## start
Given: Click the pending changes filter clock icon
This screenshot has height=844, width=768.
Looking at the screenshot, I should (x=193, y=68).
## end
## start
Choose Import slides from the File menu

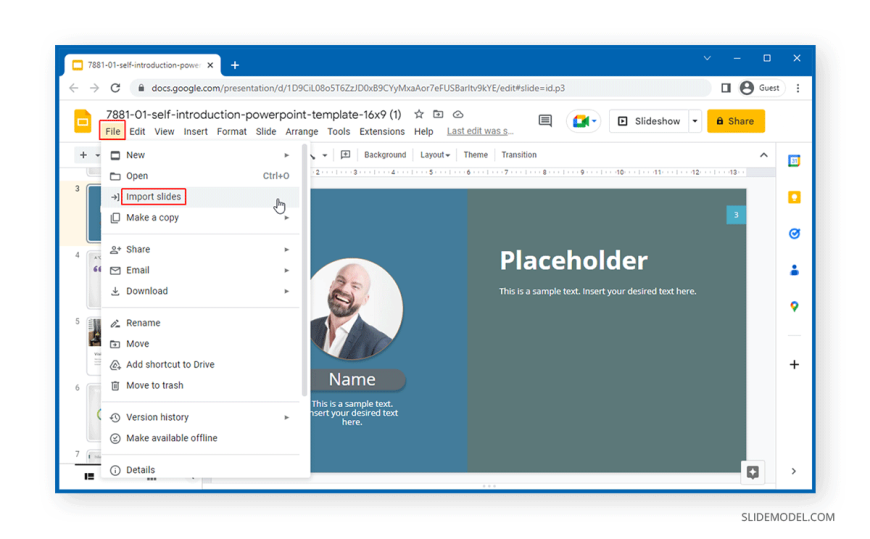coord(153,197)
## end
## start
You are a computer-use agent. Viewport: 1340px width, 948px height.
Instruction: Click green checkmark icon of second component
## end
→ **EXERCISE**:
Reproduce the listing lines from the one containing "Given: Click the" through the one containing "Looking at the", both ends included.

→ **WORKED ANSWER**:
Given: Click the pending changes filter clock icon
This screenshot has height=844, width=768.
Looking at the screenshot, I should (x=193, y=68).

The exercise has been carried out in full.